___ Exercise data
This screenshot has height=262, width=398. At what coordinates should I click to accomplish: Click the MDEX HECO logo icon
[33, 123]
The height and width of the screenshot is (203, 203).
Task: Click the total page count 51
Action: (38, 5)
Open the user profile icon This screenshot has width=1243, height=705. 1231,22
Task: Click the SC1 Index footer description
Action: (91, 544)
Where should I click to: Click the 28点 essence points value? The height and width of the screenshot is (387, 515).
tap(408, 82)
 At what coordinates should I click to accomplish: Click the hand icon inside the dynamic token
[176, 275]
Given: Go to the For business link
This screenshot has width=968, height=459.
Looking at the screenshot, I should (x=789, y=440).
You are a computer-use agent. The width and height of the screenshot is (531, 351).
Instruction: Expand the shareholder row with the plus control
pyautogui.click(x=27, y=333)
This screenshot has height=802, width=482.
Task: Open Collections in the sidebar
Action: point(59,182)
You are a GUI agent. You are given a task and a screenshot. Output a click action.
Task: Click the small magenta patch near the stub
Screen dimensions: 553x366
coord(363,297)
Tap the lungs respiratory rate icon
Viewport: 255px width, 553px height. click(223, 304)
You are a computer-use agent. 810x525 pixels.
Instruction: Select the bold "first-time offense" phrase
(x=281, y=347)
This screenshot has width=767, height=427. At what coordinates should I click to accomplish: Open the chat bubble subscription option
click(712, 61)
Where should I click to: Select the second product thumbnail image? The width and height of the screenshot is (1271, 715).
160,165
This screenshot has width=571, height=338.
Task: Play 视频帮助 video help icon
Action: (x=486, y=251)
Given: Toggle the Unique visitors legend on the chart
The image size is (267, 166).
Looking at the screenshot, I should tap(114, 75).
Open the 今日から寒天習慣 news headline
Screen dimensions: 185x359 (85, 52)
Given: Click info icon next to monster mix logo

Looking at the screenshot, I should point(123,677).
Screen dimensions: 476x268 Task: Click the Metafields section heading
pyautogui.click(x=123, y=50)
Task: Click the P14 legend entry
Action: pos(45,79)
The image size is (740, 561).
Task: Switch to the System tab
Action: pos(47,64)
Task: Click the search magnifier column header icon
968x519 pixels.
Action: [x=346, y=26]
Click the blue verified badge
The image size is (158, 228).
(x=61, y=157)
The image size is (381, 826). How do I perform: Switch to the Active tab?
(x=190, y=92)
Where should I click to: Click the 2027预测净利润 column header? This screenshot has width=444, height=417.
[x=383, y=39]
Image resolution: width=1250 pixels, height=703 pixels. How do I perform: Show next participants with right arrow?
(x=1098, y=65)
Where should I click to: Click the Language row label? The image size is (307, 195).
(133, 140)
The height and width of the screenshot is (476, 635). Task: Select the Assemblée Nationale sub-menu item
______
__Requirement__:
When a line among the entries above contains "computer", copy it.

__Output for this exercise__:
You are a computer-use agent. The width and height of the screenshot is (531, 351).
You are a computer-use agent. 810x525 pixels.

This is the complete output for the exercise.